EXERCISE BRIEF:
Every word of the listing must be returned. Retype it exactly.

── STUDY MATERIAL ──

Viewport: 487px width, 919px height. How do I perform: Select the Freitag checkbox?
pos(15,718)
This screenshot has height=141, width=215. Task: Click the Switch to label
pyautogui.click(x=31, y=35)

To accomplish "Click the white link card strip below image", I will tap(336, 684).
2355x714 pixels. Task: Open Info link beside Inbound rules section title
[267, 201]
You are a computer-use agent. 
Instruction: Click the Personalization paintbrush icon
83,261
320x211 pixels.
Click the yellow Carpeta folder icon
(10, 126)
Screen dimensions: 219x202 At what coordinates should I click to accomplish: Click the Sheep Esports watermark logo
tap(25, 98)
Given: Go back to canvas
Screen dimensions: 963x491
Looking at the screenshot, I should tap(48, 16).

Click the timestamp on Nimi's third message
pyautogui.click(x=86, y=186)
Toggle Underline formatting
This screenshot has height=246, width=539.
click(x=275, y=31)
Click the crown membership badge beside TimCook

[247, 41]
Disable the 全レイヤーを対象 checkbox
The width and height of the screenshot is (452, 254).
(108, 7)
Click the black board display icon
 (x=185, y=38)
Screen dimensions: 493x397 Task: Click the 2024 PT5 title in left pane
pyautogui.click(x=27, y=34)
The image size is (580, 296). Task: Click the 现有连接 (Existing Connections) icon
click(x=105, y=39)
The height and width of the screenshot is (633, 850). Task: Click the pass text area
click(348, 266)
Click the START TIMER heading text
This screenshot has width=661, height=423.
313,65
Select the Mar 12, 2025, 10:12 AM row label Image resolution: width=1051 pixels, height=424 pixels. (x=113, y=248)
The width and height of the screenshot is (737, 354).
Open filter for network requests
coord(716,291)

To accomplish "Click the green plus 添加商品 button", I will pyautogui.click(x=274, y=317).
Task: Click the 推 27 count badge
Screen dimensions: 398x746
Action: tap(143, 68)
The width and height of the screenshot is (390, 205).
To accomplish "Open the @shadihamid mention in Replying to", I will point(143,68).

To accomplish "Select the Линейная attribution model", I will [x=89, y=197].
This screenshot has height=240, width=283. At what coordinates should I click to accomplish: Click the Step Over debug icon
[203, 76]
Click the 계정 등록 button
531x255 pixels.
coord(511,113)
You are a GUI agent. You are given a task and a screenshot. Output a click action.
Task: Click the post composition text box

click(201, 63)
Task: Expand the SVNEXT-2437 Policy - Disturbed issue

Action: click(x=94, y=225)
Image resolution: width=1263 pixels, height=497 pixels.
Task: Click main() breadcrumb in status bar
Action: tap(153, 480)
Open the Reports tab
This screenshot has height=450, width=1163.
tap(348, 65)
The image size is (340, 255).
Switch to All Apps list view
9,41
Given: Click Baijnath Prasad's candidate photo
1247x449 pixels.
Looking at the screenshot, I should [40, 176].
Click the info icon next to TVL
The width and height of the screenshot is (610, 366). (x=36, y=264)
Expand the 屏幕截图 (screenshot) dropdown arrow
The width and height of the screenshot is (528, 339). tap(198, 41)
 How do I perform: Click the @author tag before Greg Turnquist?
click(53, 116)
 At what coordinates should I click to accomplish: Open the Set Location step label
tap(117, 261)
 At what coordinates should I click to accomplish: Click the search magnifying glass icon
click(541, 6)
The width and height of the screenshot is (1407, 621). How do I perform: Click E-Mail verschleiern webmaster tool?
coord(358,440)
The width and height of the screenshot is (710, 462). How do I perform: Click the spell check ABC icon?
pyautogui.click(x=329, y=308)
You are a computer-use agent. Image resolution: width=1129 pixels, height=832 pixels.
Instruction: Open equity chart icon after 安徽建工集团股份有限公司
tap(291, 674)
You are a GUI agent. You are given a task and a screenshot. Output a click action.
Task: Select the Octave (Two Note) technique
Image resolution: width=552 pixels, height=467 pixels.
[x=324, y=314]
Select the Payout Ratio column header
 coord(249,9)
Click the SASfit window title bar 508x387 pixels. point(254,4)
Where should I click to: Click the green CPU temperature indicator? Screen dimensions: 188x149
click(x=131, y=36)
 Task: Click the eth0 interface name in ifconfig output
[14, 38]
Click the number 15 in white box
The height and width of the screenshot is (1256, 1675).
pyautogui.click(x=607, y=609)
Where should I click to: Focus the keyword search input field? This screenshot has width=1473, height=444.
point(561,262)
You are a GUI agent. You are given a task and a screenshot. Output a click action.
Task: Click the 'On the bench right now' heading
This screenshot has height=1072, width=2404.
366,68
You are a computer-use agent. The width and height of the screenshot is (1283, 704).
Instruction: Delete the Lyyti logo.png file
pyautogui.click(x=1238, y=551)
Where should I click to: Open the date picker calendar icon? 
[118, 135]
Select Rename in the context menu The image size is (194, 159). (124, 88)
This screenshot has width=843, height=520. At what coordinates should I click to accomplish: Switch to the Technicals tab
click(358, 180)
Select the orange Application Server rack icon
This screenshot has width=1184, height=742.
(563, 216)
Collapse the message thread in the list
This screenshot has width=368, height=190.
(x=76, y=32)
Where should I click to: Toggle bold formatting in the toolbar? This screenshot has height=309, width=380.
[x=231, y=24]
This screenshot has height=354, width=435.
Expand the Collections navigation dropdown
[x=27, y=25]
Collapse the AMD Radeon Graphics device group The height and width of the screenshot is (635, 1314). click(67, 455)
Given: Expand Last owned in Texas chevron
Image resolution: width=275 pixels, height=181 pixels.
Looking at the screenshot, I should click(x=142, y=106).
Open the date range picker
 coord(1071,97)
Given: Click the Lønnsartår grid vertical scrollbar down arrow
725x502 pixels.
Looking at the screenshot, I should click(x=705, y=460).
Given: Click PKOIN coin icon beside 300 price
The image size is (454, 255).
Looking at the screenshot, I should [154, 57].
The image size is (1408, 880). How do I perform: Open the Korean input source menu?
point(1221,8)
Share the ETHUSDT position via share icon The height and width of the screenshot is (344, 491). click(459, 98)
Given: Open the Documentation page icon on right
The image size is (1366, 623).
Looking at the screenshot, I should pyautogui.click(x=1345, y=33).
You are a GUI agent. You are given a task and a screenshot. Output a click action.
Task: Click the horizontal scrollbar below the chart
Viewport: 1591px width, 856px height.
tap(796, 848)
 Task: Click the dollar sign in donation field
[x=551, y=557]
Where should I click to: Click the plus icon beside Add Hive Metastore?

───

RESPONSE BELOW:
Viewport: 487px width, 919px height. How do I perform: Select the Freitag checkbox?
pos(15,718)
This screenshot has height=141, width=215. Task: Click the Switch to label
pyautogui.click(x=31, y=35)

To accomplish "Click the white link card strip below image", I will tap(336, 684).
2355x714 pixels. Task: Open Info link beside Inbound rules section title
[267, 201]
You are a computer-use agent. 
Instruction: Click the Personalization paintbrush icon
83,261
320x211 pixels.
Click the yellow Carpeta folder icon
(10, 126)
Screen dimensions: 219x202 At what coordinates should I click to accomplish: Click the Sheep Esports watermark logo
tap(25, 98)
Given: Go back to canvas
Screen dimensions: 963x491
Looking at the screenshot, I should tap(48, 16).

Click the timestamp on Nimi's third message
pyautogui.click(x=86, y=186)
Toggle Underline formatting
This screenshot has height=246, width=539.
click(x=275, y=31)
Click the crown membership badge beside TimCook

[247, 41]
Disable the 全レイヤーを対象 checkbox
The width and height of the screenshot is (452, 254).
(108, 7)
Click the black board display icon
 (x=185, y=38)
Screen dimensions: 493x397 Task: Click the 2024 PT5 title in left pane
pyautogui.click(x=27, y=34)
The image size is (580, 296). Task: Click the 现有连接 (Existing Connections) icon
click(x=105, y=39)
The height and width of the screenshot is (633, 850). Task: Click the pass text area
click(348, 266)
Click the START TIMER heading text
This screenshot has width=661, height=423.
313,65
Select the Mar 12, 2025, 10:12 AM row label Image resolution: width=1051 pixels, height=424 pixels. (x=113, y=248)
The width and height of the screenshot is (737, 354).
Open filter for network requests
coord(716,291)

To accomplish "Click the green plus 添加商品 button", I will pyautogui.click(x=274, y=317).
Task: Click the 推 27 count badge
Screen dimensions: 398x746
Action: tap(143, 68)
The width and height of the screenshot is (390, 205).
To accomplish "Open the @shadihamid mention in Replying to", I will point(143,68).

To accomplish "Select the Линейная attribution model", I will [x=89, y=197].
This screenshot has height=240, width=283. At what coordinates should I click to accomplish: Click the Step Over debug icon
[203, 76]
Click the 계정 등록 button
531x255 pixels.
coord(511,113)
You are a GUI agent. You are given a task and a screenshot. Output a click action.
Task: Click the post composition text box

click(201, 63)
Task: Expand the SVNEXT-2437 Policy - Disturbed issue

Action: click(x=94, y=225)
Image resolution: width=1263 pixels, height=497 pixels.
Task: Click main() breadcrumb in status bar
Action: tap(153, 480)
Open the Reports tab
This screenshot has height=450, width=1163.
tap(348, 65)
The image size is (340, 255).
Switch to All Apps list view
9,41
Given: Click Baijnath Prasad's candidate photo
1247x449 pixels.
Looking at the screenshot, I should [40, 176].
Click the info icon next to TVL
The width and height of the screenshot is (610, 366). (x=36, y=264)
Expand the 屏幕截图 (screenshot) dropdown arrow
The width and height of the screenshot is (528, 339). tap(198, 41)
 How do I perform: Click the @author tag before Greg Turnquist?
click(53, 116)
 At what coordinates should I click to accomplish: Open the Set Location step label
tap(117, 261)
 At what coordinates should I click to accomplish: Click the search magnifying glass icon
click(541, 6)
The width and height of the screenshot is (1407, 621). How do I perform: Click E-Mail verschleiern webmaster tool?
coord(358,440)
The width and height of the screenshot is (710, 462). How do I perform: Click the spell check ABC icon?
pyautogui.click(x=329, y=308)
You are a computer-use agent. Image resolution: width=1129 pixels, height=832 pixels.
Instruction: Open equity chart icon after 安徽建工集团股份有限公司
tap(291, 674)
You are a GUI agent. You are given a task and a screenshot. Output a click action.
Task: Select the Octave (Two Note) technique
Image resolution: width=552 pixels, height=467 pixels.
[x=324, y=314]
Select the Payout Ratio column header
 coord(249,9)
Click the SASfit window title bar 508x387 pixels. point(254,4)
Where should I click to: Click the green CPU temperature indicator? Screen dimensions: 188x149
click(x=131, y=36)
 Task: Click the eth0 interface name in ifconfig output
[14, 38]
Click the number 15 in white box
The height and width of the screenshot is (1256, 1675).
pyautogui.click(x=607, y=609)
Where should I click to: Focus the keyword search input field? This screenshot has width=1473, height=444.
point(561,262)
You are a GUI agent. You are given a task and a screenshot. Output a click action.
Task: Click the 'On the bench right now' heading
This screenshot has height=1072, width=2404.
366,68
You are a computer-use agent. The width and height of the screenshot is (1283, 704).
Instruction: Delete the Lyyti logo.png file
pyautogui.click(x=1238, y=551)
Where should I click to: Open the date picker calendar icon? 
[118, 135]
Select Rename in the context menu The image size is (194, 159). (124, 88)
This screenshot has width=843, height=520. At what coordinates should I click to accomplish: Switch to the Technicals tab
click(358, 180)
Select the orange Application Server rack icon
This screenshot has width=1184, height=742.
(563, 216)
Collapse the message thread in the list
This screenshot has width=368, height=190.
(x=76, y=32)
Where should I click to: Toggle bold formatting in the toolbar? This screenshot has height=309, width=380.
[x=231, y=24]
This screenshot has height=354, width=435.
Expand the Collections navigation dropdown
[x=27, y=25]
Collapse the AMD Radeon Graphics device group The height and width of the screenshot is (635, 1314). click(67, 455)
Given: Expand Last owned in Texas chevron
Image resolution: width=275 pixels, height=181 pixels.
Looking at the screenshot, I should click(x=142, y=106).
Open the date range picker
 coord(1071,97)
Given: Click the Lønnsartår grid vertical scrollbar down arrow
725x502 pixels.
Looking at the screenshot, I should click(x=705, y=460).
Given: Click PKOIN coin icon beside 300 price
The image size is (454, 255).
Looking at the screenshot, I should [154, 57].
The image size is (1408, 880). How do I perform: Open the Korean input source menu?
point(1221,8)
Share the ETHUSDT position via share icon The height and width of the screenshot is (344, 491). click(459, 98)
Given: Open the Documentation page icon on right
The image size is (1366, 623).
Looking at the screenshot, I should pyautogui.click(x=1345, y=33).
You are a GUI agent. You are given a task and a screenshot. Output a click action.
Task: Click the horizontal scrollbar below the chart
Viewport: 1591px width, 856px height.
tap(796, 848)
 Task: Click the dollar sign in donation field
[x=551, y=557]
Where should I click to: Click the plus icon beside Add Hive Metastore?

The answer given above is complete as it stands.